Pour finir sur cet aspect, nous tenons à préciser que cette liste de questions politiques que nous mettons en avant - questions sur lesquelles l'AIT a débattu, mené plusieurs batailles pour finalement s'opposer à Bakounine - n'est pas exhaustive.

2 – L'aspect organisationnel du combat de Marx contre Bakounine n'est pas le meilleur

Ce n'est pas un hasard si le mouvement ouvrier, après Marx et Engels, n'a pas mis plus en avant le combat organisationnel, pour ne pas dire « d'appareil », comme le fait aujourd'hui le CCI avec beaucoup de prétention. Comme nous l'avons vu, les questions primordiales que Marx et Engels ont particulièrement tenu à défendre contre les "principes dangereux et funestes" de Bakounine et de l'anarchisme sont : l'indispensable action politique dans le combat que mène la classe ouvrière contre le capital et le caractère vital pour elle de se doter d'une organisation politique, de "se constituer en parti politique". Et sur ces points, leur action a permis au mouvement ouvrier de faire un pas décisif. En effet, après la disparition de l'AIT, les grandes organisations ouvrières, comme la social-démocratie allemande, qui ont permis au prolétariat de s'organiser et de s'aménager la meilleure place possible dans le système capitaliste tant que c'était encore possible, ont repris le flambeau.

Afin d'être bien compris et pour éviter toute ambiguïté, nous tenons à ce que soit fait immédiatement la distinction entre le combat vital pour l'existence et le développement d'une organisation politique agissante dans la classe ouvrière et le simple combat pour les questions organisationnelles (même si ces dernières questions ne doivent pas être négligées). Bien sûr, nous ne pouvons qu'être d'accord avec les critiques faites à Bakounine dans ce domaine par tout le courant marxiste.

Cependant, tomber dans le travers du CCI c'est d'abord, comme nous l'avons montré, jeter par dessus bord ce qui était essentiel dans ce combat mais c'est aussi n'en retenir que le moins important et le plus discutable. C'est donc continuer à cautionner quelques excès commis par Marx dans son combat contre Bakounine.

Sur ce plan, il nous paraît nécessaire de rétablir les faits par rapport à certaines accusations lancées contre Bakounine, accusations qui ont porté le combat sur un terrain qui n'aurait jamais dû être le sien et dont les marxistes n'ont jamais tiré une quelconque fierté. Notre but ici n'est pas de dévaloriser le combat de Marx mais, au contraire, de le restaurer dans toute sa vérité et toute sa force contre les « dévots » du parti qui ont oublié que le marxisme est d'abord une théorie et une pratique et non pas un dogme.

══════════

◆ **CONSIGNE 1**
Recopiez le passage de l'extrait sur Marx et Bakounine, en commençant par « Sur ce plan, il » et en poursuivant jusqu'à « pas un dogme. ».
◆ **CONSIGNE 2**
Dans l'extrait sur Marx et Bakounine, traduisez en anglais la phrase suivante : « Bien sûr, nous ne pouvons qu'être d'accord avec les critiques faites à Bakounine dans ce domaine par tout le courant marxiste. »
◆ **CONSIGNE 3**
Résumez l'extrait sur Marx et Bakounine en deux phrases.

══════════

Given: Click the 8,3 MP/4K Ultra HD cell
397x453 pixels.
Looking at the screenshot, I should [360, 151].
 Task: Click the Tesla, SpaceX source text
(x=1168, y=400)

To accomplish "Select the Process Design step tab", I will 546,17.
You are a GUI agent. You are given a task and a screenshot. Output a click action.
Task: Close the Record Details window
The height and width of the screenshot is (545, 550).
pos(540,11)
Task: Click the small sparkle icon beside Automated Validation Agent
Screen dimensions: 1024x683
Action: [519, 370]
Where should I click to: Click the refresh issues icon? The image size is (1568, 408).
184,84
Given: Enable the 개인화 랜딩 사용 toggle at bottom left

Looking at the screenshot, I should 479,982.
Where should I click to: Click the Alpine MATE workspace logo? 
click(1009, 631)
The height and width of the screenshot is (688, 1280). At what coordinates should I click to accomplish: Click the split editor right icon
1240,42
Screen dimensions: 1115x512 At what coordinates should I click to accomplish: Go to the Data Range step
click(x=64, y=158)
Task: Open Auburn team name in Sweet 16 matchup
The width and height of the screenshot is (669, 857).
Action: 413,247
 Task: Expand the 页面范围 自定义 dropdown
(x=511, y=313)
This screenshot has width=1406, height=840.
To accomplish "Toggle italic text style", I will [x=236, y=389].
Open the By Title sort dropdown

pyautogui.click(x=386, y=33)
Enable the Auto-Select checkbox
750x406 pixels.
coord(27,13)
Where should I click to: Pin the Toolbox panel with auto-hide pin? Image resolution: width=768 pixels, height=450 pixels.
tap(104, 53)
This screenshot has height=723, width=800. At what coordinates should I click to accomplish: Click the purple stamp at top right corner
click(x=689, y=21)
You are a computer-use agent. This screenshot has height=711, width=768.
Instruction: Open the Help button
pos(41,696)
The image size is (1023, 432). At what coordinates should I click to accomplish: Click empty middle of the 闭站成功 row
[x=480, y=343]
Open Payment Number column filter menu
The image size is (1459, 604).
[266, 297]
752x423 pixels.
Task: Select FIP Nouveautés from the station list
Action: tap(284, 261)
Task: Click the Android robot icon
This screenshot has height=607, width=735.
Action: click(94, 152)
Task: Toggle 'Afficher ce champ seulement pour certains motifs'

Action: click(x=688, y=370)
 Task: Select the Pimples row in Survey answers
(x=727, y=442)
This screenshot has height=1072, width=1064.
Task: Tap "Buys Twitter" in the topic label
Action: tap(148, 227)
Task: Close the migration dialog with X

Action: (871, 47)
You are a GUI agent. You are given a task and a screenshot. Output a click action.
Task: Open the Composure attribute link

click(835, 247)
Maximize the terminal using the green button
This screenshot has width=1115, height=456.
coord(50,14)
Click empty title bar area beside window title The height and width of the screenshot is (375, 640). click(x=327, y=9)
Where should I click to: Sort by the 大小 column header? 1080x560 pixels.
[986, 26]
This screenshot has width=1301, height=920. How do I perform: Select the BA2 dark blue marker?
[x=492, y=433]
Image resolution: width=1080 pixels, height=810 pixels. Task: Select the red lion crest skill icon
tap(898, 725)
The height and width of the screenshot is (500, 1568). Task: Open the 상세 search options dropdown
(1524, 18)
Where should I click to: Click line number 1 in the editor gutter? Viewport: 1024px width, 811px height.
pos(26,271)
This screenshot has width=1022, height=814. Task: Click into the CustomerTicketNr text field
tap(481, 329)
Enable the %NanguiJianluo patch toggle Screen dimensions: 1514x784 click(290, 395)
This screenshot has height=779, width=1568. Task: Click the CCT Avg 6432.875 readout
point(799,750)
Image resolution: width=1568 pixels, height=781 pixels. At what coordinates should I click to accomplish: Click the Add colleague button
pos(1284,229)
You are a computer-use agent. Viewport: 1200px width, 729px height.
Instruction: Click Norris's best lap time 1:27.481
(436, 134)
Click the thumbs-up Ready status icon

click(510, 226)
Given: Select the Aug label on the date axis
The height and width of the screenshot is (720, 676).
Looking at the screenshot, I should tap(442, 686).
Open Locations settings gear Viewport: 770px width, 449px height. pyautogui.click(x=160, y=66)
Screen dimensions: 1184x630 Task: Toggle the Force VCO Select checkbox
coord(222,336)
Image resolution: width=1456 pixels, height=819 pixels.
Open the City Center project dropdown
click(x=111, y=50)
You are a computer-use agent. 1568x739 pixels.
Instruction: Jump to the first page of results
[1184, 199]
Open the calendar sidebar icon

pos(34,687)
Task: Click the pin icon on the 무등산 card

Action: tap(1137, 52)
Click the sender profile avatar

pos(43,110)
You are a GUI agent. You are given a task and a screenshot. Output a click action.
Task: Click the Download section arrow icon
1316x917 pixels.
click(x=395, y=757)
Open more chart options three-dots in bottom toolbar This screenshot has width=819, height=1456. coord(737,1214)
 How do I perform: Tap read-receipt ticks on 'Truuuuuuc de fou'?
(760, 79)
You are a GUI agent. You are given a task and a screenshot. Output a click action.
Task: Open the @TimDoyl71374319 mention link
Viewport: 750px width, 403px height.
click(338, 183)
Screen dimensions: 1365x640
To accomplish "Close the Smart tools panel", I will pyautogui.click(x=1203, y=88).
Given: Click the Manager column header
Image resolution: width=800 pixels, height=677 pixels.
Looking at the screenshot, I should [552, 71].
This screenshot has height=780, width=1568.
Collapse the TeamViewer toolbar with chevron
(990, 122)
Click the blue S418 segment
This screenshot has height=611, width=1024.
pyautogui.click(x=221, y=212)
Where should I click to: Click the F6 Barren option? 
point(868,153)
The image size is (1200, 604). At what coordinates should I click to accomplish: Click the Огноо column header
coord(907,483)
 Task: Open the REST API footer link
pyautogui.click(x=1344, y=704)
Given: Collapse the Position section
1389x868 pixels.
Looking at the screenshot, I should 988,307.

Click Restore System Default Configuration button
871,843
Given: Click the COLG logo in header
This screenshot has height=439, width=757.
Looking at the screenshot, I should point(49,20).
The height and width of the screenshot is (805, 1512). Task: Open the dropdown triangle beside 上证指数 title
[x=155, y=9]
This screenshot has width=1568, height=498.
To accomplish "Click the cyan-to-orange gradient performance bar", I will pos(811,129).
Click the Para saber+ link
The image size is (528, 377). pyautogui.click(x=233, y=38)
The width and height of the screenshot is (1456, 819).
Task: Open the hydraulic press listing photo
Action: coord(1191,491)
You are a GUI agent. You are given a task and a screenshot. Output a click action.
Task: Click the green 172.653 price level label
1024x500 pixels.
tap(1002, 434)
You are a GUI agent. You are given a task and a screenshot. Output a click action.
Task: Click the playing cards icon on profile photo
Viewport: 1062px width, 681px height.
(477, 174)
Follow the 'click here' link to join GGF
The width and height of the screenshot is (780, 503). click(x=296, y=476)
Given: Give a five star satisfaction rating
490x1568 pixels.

══════════

◆ **CORRIGÉ 1**
Sur ce plan, il nous paraît nécessaire de rétablir les faits par rapport à certaines accusations lancées contre Bakounine, accusations qui ont porté le combat sur un terrain qui n'aurait jamais dû être le sien et dont les marxistes n'ont jamais tiré une quelconque fierté. Notre but ici n'est pas de dévaloriser le combat de Marx mais, au contraire, de le restaurer dans toute sa vérité et toute sa force contre les « dévots » du parti qui ont oublié que le marxisme est d'abord une théorie et une pratique et non pas un dogme.

◆ **CORRIGÉ 2**
Of course, we can only agree with the criticisms made of Bakunin in this area by the entire Marxist current.

◆ **CORRIGÉ 3**
Selon l'extrait, Marx et Engels ont surtout défendu contre Bakounine l'indispensable action politique de la classe ouvrière et la nécessité pour elle de se constituer en parti politique, et non le simple combat organisationnel que le CCI met aujourd'hui en avant. Les auteurs veulent rétablir les faits sur certaines accusations lancées contre Bakounine, non pour dévaloriser le combat de Marx, mais pour le restaurer dans toute sa vérité et toute sa force contre les « dévots » du parti.